Single out the lines of the material that contain "column" and copy them.

·····

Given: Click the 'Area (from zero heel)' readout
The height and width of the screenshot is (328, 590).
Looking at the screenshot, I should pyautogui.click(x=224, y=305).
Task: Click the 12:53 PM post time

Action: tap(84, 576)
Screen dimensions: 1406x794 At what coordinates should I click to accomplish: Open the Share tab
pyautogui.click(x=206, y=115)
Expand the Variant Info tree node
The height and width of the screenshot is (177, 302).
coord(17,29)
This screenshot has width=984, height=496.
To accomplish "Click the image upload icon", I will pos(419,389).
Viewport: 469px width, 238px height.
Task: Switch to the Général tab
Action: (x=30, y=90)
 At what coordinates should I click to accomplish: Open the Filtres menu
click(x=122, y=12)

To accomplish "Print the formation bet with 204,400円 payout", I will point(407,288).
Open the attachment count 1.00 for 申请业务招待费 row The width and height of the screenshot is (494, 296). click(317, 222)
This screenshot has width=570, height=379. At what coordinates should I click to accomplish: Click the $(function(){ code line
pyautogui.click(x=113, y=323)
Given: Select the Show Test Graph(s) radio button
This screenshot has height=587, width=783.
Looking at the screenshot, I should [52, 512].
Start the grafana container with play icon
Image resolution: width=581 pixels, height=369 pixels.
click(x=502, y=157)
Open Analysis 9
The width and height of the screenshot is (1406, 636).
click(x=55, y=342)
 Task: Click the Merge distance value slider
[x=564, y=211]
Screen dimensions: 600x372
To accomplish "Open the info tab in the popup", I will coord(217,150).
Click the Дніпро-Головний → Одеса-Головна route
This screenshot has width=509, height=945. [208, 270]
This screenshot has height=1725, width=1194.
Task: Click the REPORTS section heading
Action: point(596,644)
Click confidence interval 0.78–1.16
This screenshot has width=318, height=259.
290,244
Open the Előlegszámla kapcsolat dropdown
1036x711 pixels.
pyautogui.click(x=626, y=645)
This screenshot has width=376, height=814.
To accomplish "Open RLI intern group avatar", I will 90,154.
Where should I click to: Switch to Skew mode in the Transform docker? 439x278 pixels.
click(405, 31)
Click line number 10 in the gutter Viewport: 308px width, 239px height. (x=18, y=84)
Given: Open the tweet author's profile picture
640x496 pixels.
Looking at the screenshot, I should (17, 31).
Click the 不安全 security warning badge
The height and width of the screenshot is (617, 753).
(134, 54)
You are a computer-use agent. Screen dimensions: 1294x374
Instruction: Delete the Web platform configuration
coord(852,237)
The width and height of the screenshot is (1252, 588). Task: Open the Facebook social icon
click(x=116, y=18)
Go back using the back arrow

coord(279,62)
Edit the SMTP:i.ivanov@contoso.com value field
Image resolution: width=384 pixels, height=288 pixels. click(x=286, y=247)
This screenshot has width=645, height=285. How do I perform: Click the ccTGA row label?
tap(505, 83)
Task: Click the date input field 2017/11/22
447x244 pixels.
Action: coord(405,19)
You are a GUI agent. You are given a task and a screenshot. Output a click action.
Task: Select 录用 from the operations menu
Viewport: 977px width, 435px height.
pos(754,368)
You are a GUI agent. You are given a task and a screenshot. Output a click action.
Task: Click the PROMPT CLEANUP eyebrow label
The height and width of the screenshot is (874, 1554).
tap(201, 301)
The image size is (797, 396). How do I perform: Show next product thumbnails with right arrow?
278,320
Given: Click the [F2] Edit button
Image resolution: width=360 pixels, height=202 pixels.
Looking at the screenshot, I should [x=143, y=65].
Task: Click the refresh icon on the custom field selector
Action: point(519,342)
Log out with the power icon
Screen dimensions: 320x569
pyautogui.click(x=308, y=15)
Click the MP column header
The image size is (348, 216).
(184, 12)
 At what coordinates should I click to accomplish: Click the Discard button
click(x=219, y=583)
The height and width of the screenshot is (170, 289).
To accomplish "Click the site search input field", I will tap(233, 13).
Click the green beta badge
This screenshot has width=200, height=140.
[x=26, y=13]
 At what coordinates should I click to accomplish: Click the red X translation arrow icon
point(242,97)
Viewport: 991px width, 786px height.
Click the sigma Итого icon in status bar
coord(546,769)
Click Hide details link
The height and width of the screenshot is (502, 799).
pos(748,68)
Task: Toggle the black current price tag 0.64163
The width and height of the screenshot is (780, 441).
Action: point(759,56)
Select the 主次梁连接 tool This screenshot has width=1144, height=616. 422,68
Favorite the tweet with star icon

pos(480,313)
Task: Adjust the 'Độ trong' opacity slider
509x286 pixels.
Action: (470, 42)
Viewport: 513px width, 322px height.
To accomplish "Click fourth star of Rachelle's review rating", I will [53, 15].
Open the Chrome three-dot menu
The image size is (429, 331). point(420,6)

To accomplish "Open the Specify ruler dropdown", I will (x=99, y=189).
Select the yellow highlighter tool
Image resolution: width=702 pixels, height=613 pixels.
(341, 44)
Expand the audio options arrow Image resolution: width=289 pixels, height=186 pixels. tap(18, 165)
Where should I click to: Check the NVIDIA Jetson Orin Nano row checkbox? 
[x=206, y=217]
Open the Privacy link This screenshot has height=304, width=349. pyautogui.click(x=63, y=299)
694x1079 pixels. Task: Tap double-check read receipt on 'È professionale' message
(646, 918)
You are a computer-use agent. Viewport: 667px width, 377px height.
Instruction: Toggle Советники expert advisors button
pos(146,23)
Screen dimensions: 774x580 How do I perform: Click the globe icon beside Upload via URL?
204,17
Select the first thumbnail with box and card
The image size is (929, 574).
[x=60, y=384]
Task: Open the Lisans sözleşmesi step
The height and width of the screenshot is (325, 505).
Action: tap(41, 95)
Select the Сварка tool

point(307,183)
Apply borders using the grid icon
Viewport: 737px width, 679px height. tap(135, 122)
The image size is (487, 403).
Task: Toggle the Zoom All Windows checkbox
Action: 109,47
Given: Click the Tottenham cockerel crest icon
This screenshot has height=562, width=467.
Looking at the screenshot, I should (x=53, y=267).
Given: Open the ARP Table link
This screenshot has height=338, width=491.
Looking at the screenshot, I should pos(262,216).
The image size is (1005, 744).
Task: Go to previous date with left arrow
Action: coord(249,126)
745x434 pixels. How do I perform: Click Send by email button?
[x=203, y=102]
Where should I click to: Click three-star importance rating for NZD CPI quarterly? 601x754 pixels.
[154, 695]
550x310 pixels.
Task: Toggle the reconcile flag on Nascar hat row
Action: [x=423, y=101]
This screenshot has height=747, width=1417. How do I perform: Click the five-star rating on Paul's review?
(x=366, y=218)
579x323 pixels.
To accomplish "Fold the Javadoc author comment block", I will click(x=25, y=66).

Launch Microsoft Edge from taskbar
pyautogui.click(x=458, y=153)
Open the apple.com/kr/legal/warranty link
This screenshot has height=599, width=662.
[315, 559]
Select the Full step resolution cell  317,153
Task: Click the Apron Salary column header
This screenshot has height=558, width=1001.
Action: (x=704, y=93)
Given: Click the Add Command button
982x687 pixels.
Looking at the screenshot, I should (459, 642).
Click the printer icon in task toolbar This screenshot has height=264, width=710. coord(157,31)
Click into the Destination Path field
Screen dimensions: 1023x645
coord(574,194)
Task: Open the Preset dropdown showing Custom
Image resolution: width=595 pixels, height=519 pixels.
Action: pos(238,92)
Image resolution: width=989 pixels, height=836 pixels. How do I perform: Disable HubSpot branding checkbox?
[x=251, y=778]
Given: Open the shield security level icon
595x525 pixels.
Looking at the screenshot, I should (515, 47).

·····

ANSWER SECTION:
Click the MP column header
Task: Click the Apron Salary column header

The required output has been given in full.